Tiber Island was once the location of an ancient temple to Aesculapius, the Greek god of medicine and healing. In 293 BC, there was a great plague in Rome. Upon consulting the Sibyl, the Roman Senate was instructed to build a temple to Aesculapius, the Greek god of healing, and sent a delegation to Epidauros to obtain a statue of the deity. The delegation went on board a ship to sail out and obtain a statue.

Following their belief system, they obtained a snake, closely associated and dear to the god, from a temple and put it on board their ship. It immediately curled itself around the ship's mast and this was deemed as a good sign by them.

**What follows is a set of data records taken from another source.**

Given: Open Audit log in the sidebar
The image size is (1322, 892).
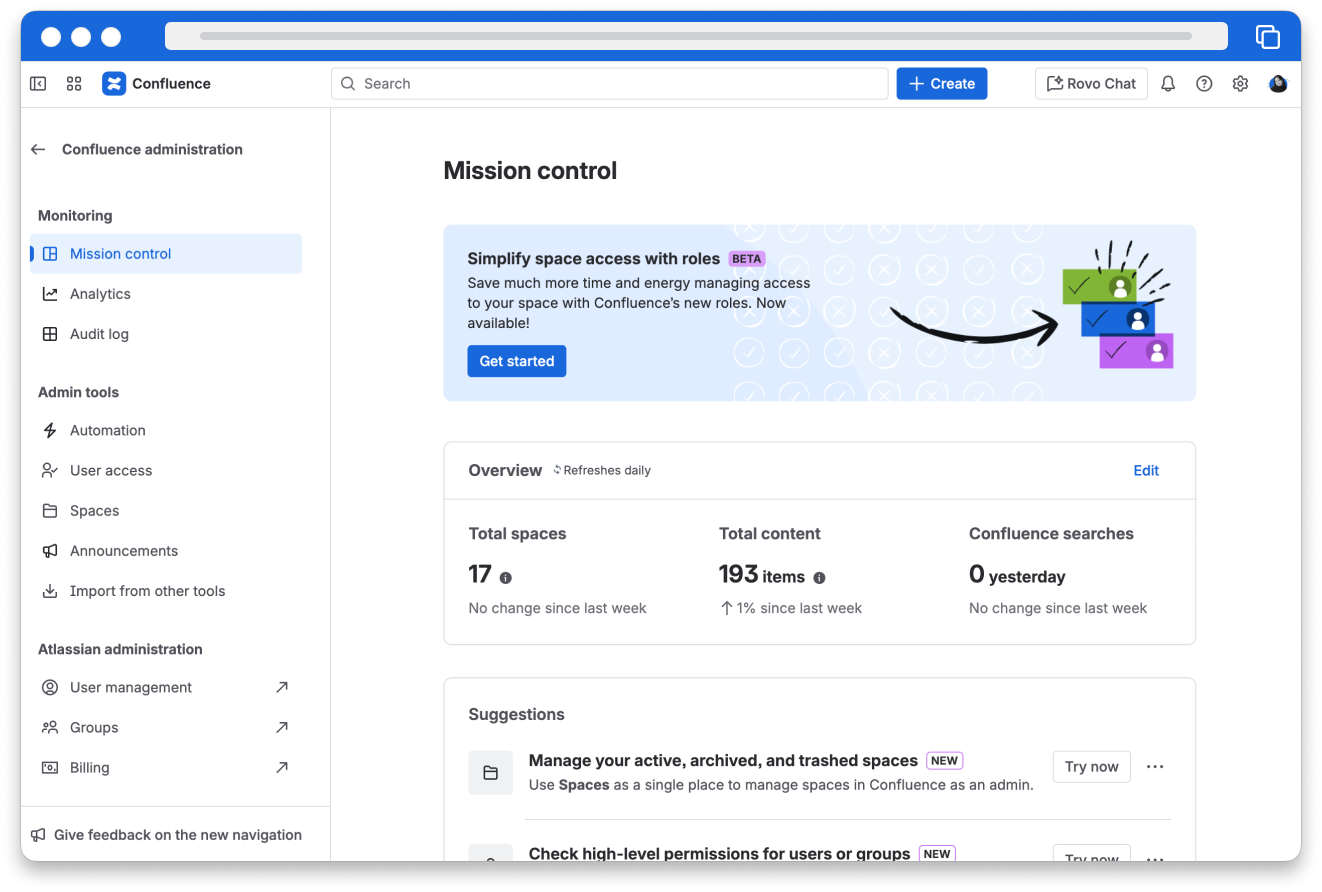Looking at the screenshot, I should coord(99,334).
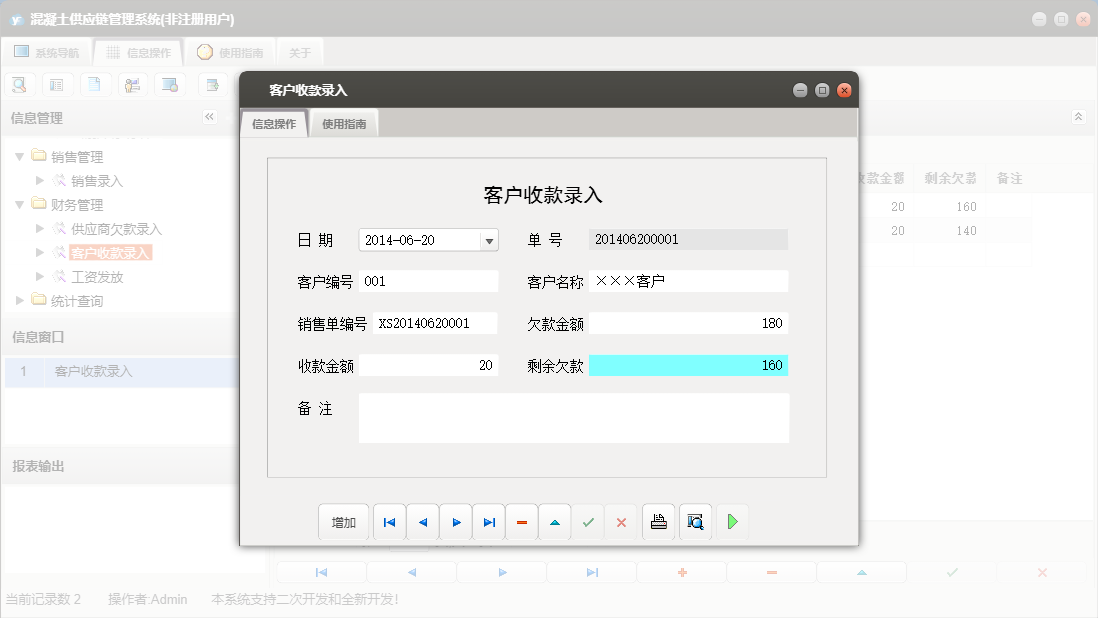Viewport: 1098px width, 618px height.
Task: Confirm the record with the green checkmark icon
Action: coord(588,521)
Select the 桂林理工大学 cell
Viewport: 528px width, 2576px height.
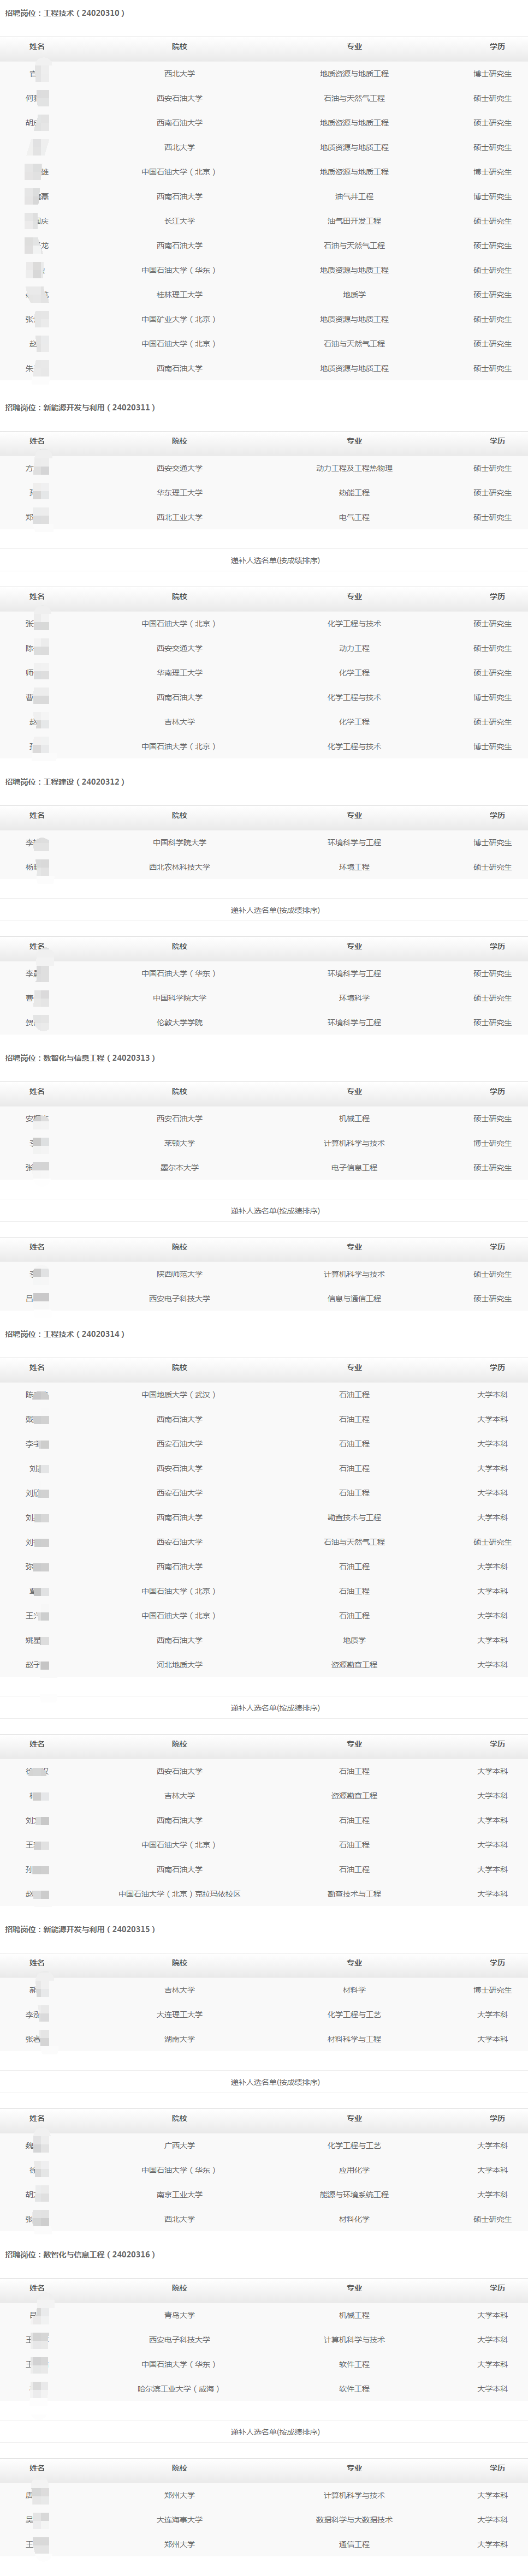pos(179,295)
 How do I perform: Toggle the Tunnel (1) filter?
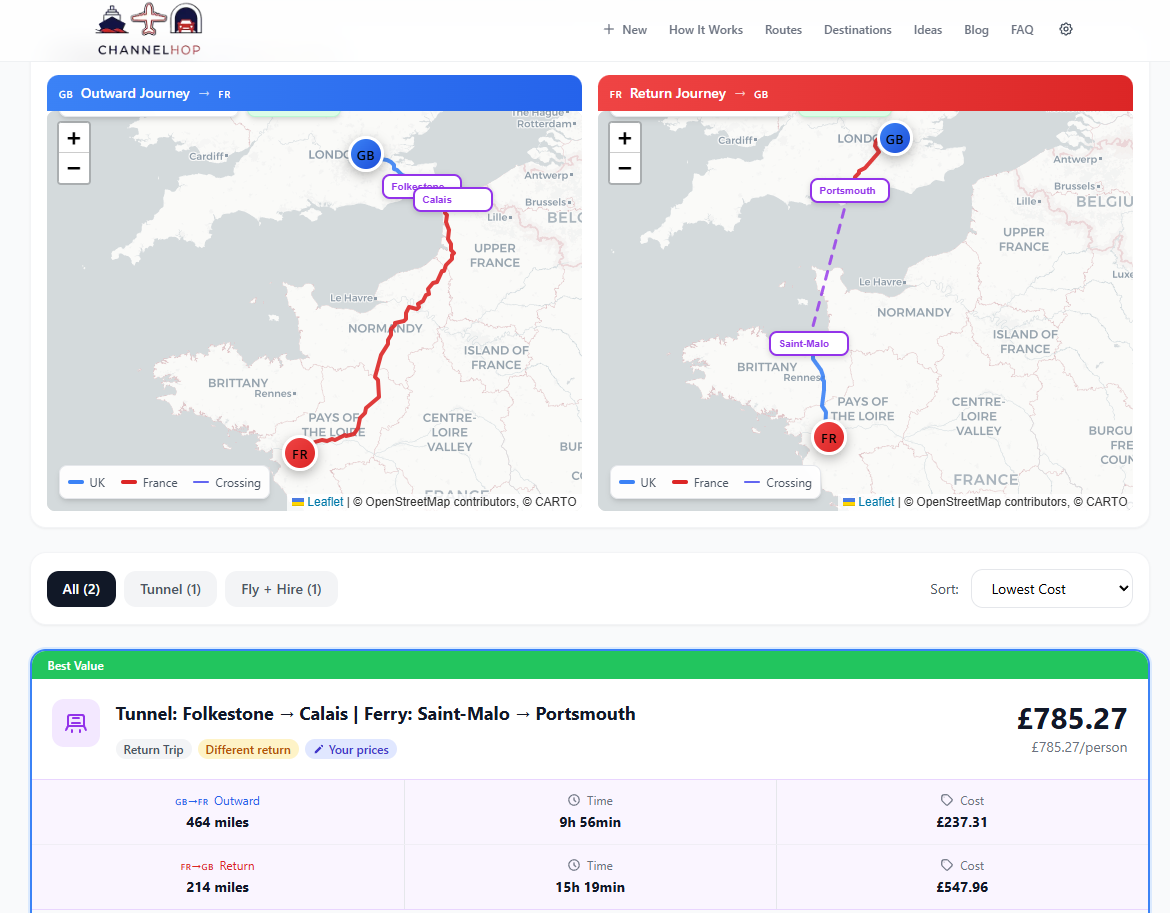tap(169, 589)

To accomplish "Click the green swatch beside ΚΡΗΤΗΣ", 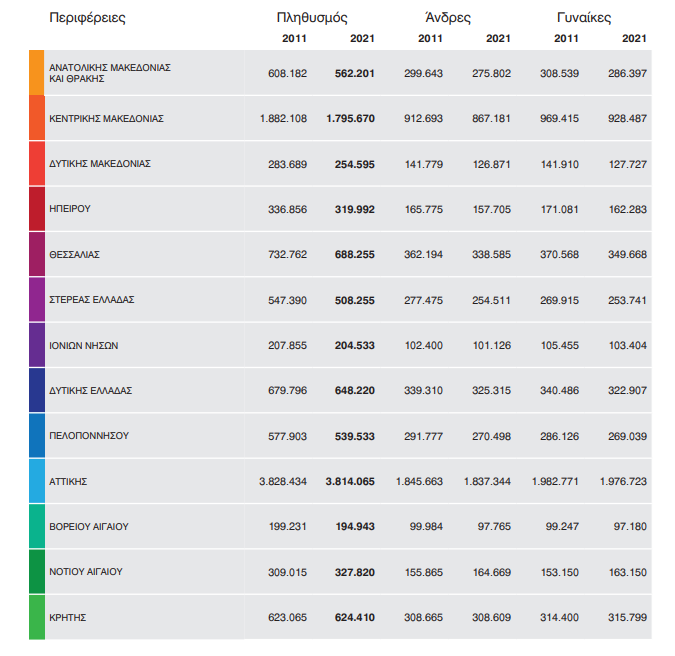I will 37,617.
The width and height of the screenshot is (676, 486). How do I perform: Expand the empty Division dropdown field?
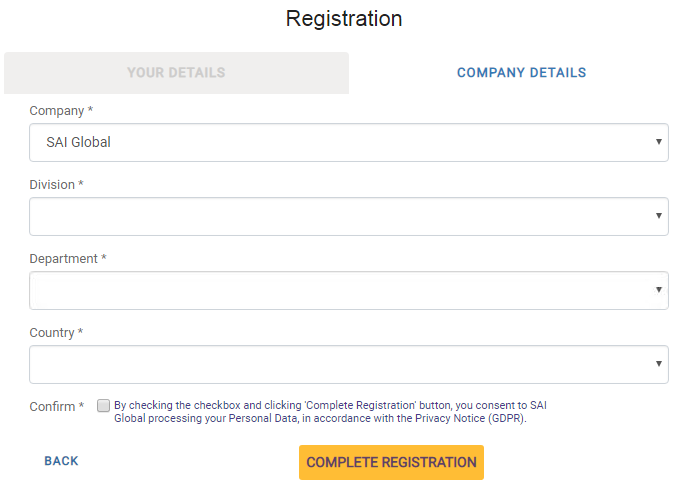pos(340,216)
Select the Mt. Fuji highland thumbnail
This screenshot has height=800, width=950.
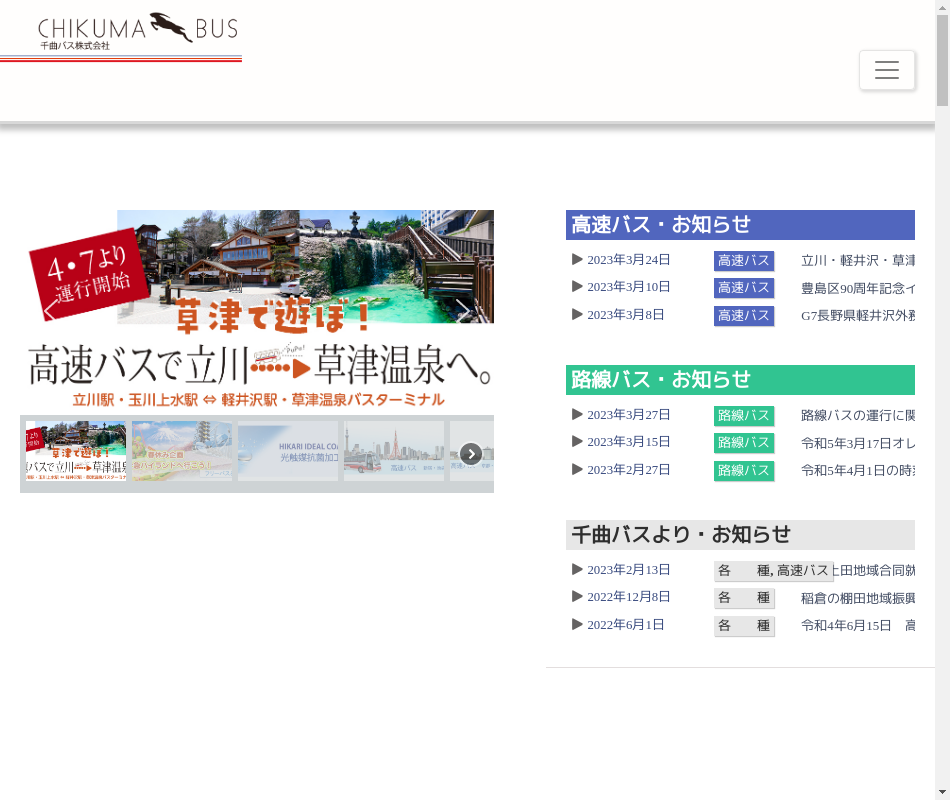click(x=182, y=452)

Upon their return up the Tiber river, the snake slithered off the ship and swam onto the island. Believing this was an incarnation of the god himself, a temple to Aesculapius was erected just where the serpent landed.

The island may have been chosen as the site for the temple to distance it from the rest of the city, as well as for access to flowing water for use in the temple.

The island eventually became so identified with the temple it supported that it was modeled to resemble a ship in reference to the story of the temple's founding. Travertine facing was added in mid or late first century by the banks to resemble a ship's prow and stern, and an obelisk was erected in the middle, symbolizing the vessel's mast. Walls were put around the island, and it came to resemble a Roman ship. Faint vestiges of Aesculapius' rod with an entwining snake are still visible on the "prow".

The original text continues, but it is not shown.